"Di Indonesia, kata ini populer sehingga ada kata wali kota, wali nikah dan seterusnya," ucapnya.
Lanjutnya kata wali, kata penulis Tafsir Al Misbah ini, pada mulanya berarti “yang dekat”.
“Wali kota itu berarti yang mestinya paling dekat dengan masyarakat. Orang yang paling cepat membantu Anda, ialah orang yang paling dekat membantu Anda. Nah, dari sini lantas dikatakan bahwa wali itu pemimpin atau penolong.”
Perumpamaan yang dilontarkan Quraish Shihab
“Dari sini, kata ‘wali’ yang jamaknya awliya memiliki makna bermacam-macam,” cetusnya.

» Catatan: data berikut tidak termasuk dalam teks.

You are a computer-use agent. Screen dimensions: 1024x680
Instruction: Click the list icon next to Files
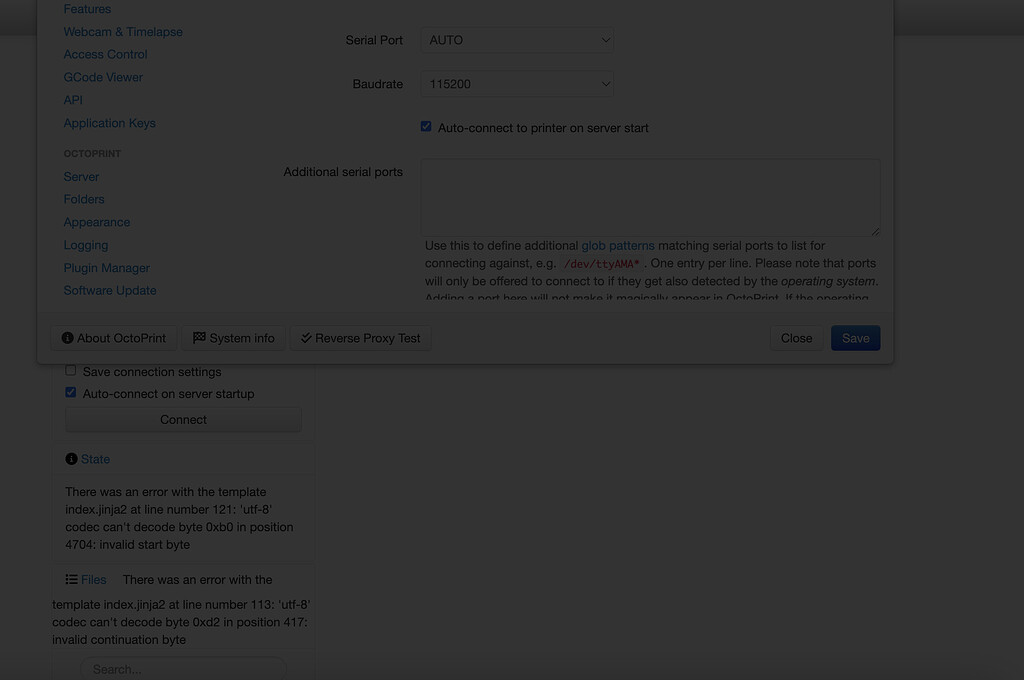coord(71,579)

Yang jelas, kata jebolan Al Azhar Mesir ini, kalau ia dalam konteks hubungan antar manusia, berarti persahabatan yang begitu kental.
Sedemikan hingga tidak ada lagi rahasia di antara mereka.
Demikian pula hubungan suami istri yang dileburkan oleh cinta.
“Dalam ayat ini, jangan angkat mereka –Yahudi dan Nasrani- yang sifatnya seperti dikemukakan pada ayat sebelumnya menjadi wali atau orang dekatmu. Sehingga engkau membocorkan rahasia kepada mereka.”
Dengan demikian, awliya bukan sebatas bermakna pemimpin, kata Quraish Shihab.
“Itu pun, sekali lagi, jika mereka enggan mengikuti tuntunan Allah dan hanya mau mengikuti tuntunan Jahiliyah seperti ayat yang lain.”
"Contohnya jika mereka juga menginginkan kemaslahatan untuk kita, boleh tidak kita bersahabat?" tanya Quraish Shihab, "jika ada pilihan antara pilot pesawat yang pandai namun kafir dan pilot kurang pandai yang muslim, “pilih mana?” sontak jamaah yang hadir pun tertawa.
"Atau pilihan antara dokter kafir yang kaya pengalaman dan dokter Muslim tapi minim pengalaman."
Dalam konteks seperti ini, bagi Quraish Shihab, tidak dilarang.
Yang terlarang ialah melebur sehingga tidak ada lagi perbedaan termasuk dalam kepribadian dan keyakinan.